A/N: Thanks for the reviews, follows, and favorites-I REALLY appreciate it. I'm glad to know people like my story. :) If anyone is curious where the idea of this came from, I was sitting around thinking and it hit me that Anne's opposite isn't Jane-it's Mary and that will come more apparent as the story unfolds. Hope you enjoy chapter two, which hopefully has less errors than chapter one.

reviewgrl I tried my best to break the paragraphs apart-sometimes I forget not everyone is in my head. So I hope it's easier to read-if not let me know!

JessTheWitch If George is as calculating as Anne then they'll be safe…but the Seymours have Edward so you never know.

Chapter 2. We bid you return

"No! Absolutely not!" I shouted as I finished reading the letter the messenger handed me. How could they possibly think that I would return to court at a time such as this? The only man in the world who had looked at me without thought of ambition was gone and he was never coming back. My poor William had only been dead two weeks; I couldn't believe that my family would ask me to consider coming back to court to help my sister. I loved Anne and had forgiven her everything. All the jealousy, the rage, the cruelty- I had forgiven it all. But I could not go back into that viper's nest of courtiers trying to get ahead of one another by any means necessary. "My family has no right to ask this of me and you can tell them I said so. I will write no reply and don't expect to hear from them again. But send my love to my brother and sister and tell them I will pray for them every night and every day.

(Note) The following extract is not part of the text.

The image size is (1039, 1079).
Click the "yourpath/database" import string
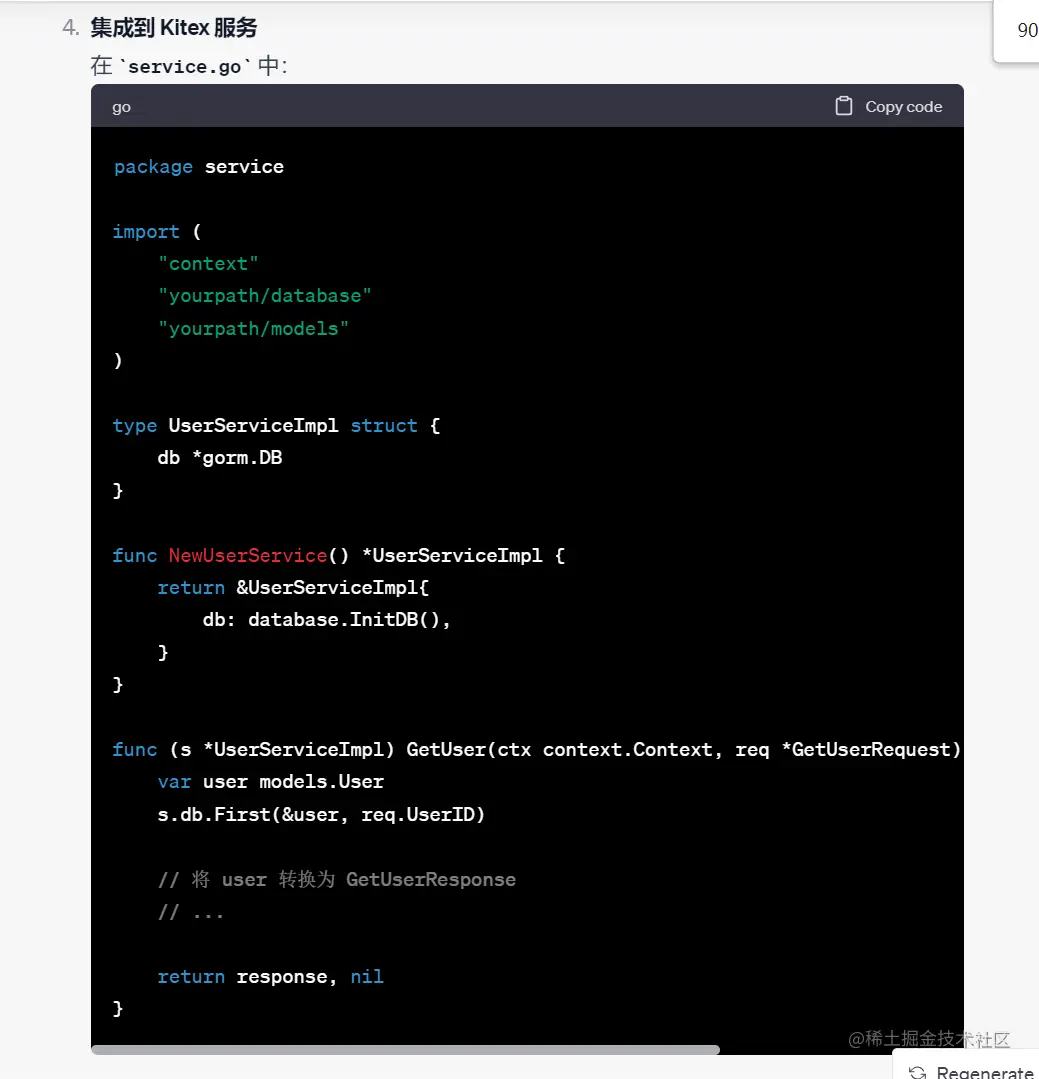265,296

And I hope that soon my sister will birth a healthy baby boy to long reign over us. God save the king. God save the Howards. God save the Boleyns." Red faced and flushed, the messenger walked out of my house, got on his horse, and rode off into the distance. Shutting the door behind him I turned around to see my Catherine staring at me with the wide eyes of my sister.

"A message from the Queen?" she asked.

"It's from your grandfather", I said handing it to her, studying her as she read the message. She looked so much like my sister; it was hard to be near her and yet so far from Anne. She had grown solemn since the death of her stepfather who had always been like a real father to her. When she and her brother lived at Hever he escorted me to see them and always stayed, if only for a little while, to play with them. Her dark hair and piercing eyes would make her desirable to most men; her bloodline would make her desirable to them all. As she looked up from the letter I could see so many questions in her eyes but she asked only one.

"Is Aunt Anne really in that much danger?"

I stared at her for a moment, unblinking, wondering how best to answer her. I settled for the simplest, truest answer I could think of. "She's a Boleyn. We are all always in that much danger."

I felt so alone. I couldn't believe after everything we worked so hard accomplish my husband was dead. Our poor little Anne would grow up not knowing who her father was. She would never know the man who risked his neck to be with his love. "You speak too highly of me, I'm not perfect. You know as well as I do that I'm a man of many faults, but I will never accept loving you as one of them", he'd always say. One day when she's old enough she will ask me about her father, for there will be talk of a man who reached so high and fell so low. It hurt so much to know my Henry and Catherine were fatherless again. William Carey never cared much for either of them seeing as though they were the king's children and not his. But, God works in mysterious ways, and before I had to suffer too much of his cruelty, he was struck down by the sweat, and sent on to God. After he fell in love with my sister, the king was not a good father to any as his children. The Lady Mary, Catherine, Bessie Blount's Henry, and mine all had to go fatherless because my sister was too selfish and insecure to share him with anyone other than Princess Elizabeth.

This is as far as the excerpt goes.